The unmanned aircraft fired a missile at a house in Chashma village close to Miranshah, the main town of North Waziristan tribal district bordering Afghanistan, Radio Pakistan said online.
Independent confirmation of numbers and identities of casualties were not immediately possible because the tribal territory is largely off-limits to journalists.
North Waziristan is described as a safe haven for al-Qaeda and Taliban-linked insurgents, who are blamed for carrying out deadly attacks on Western interests in Afghanistan.
Wednesday's drone strike was the first since the May 11 general elections, in which the party of former prime minister Nawaz Sharif emerged as a winner.
It also comes days after US President Barack Obama outlined his administration's strategy about the drone attacks, which are strongly opposed by Pakistan as a violation of its sovereignty.
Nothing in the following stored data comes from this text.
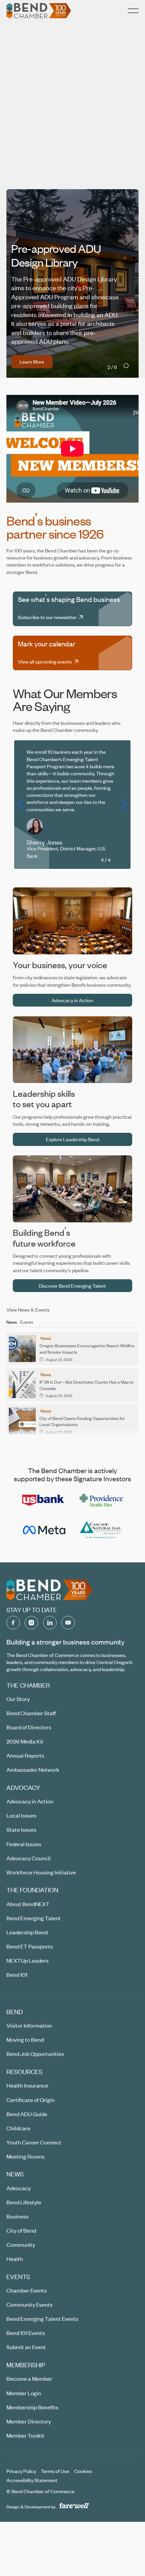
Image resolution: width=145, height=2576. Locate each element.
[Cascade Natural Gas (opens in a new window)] (101, 1526)
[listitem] (72, 133)
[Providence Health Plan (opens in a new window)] (101, 1496)
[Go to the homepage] (49, 1586)
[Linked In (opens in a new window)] (50, 1619)
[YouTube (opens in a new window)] (68, 1619)
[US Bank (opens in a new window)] (43, 1496)
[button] (133, 11)
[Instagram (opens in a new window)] (31, 1619)
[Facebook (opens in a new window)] (13, 1619)
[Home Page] (38, 11)
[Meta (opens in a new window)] (43, 1526)
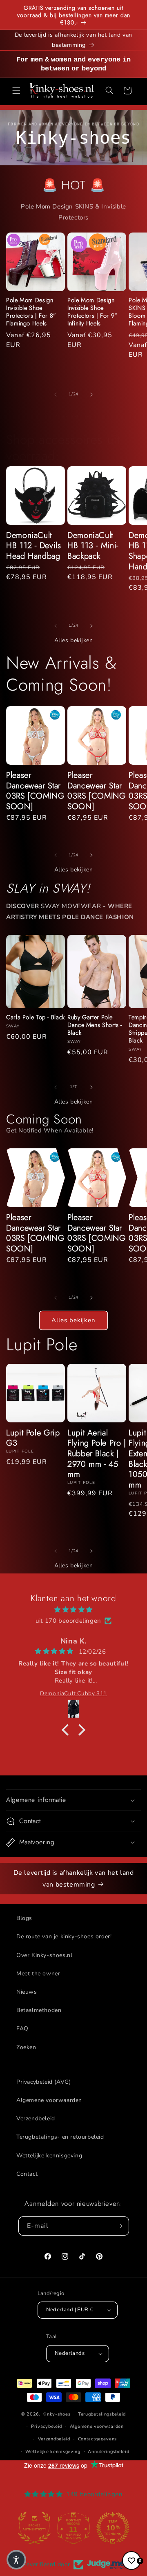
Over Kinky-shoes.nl (44, 1955)
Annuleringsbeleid (108, 2452)
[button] (16, 90)
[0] (131, 2560)
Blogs (24, 1918)
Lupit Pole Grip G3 (33, 1438)
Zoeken (26, 2047)
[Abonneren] (120, 2226)
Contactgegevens (97, 2439)
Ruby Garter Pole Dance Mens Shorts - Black (94, 1025)
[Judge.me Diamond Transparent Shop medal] (34, 2528)
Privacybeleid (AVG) (43, 2082)
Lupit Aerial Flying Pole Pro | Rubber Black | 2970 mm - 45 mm (96, 1454)
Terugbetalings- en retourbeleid (60, 2137)
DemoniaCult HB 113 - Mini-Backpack (92, 546)
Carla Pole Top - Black (35, 1017)
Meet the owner (38, 1973)
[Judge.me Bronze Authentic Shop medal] (112, 2528)
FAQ (22, 2028)
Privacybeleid (46, 2426)
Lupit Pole (41, 1344)
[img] (73, 1609)
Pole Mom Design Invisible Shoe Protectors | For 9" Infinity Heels (92, 311)
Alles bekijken (73, 640)
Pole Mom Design (47, 206)
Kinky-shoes (56, 2414)
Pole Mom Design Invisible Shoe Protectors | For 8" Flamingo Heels (31, 311)
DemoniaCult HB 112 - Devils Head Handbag (33, 546)
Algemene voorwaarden (49, 2100)
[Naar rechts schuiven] (91, 395)
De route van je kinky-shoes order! (63, 1936)
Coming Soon (44, 1119)
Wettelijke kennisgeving (49, 2155)
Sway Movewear (71, 906)
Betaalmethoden (38, 2010)
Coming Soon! (59, 684)
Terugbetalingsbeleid (102, 2414)
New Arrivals (53, 662)
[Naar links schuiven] (56, 395)
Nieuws (26, 1992)
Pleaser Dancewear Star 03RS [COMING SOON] (35, 791)
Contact (27, 2174)
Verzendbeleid (35, 2118)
Ben Emmerson, UN special rapporteur on human rights and counterterrorism, earlier this year said at least 330 drone strikes inside Pakistan since 2004 killed at least 2,200 people, citing statistics compiled by Pakistan's Foreign Ministry.
Pakistan also informed Emmerson that the government had been able to confirm deaths of at least 400 civilians and a further 200 people regarded as probable non-combatants.
Meanwhile, a motorcycle bomb went off near a Shitte mosque in Pakistan's main north-western town of Peshawar Tuesday night, killing at least two people and injuring 18 others, a senior police officer Khalid Hamdani said Wednesday.
Shiites make up around 20 per cent of the majority Sunni Muslim country. Most members of the two sects live in harmony, but extremist groups off and on struck each other's targets.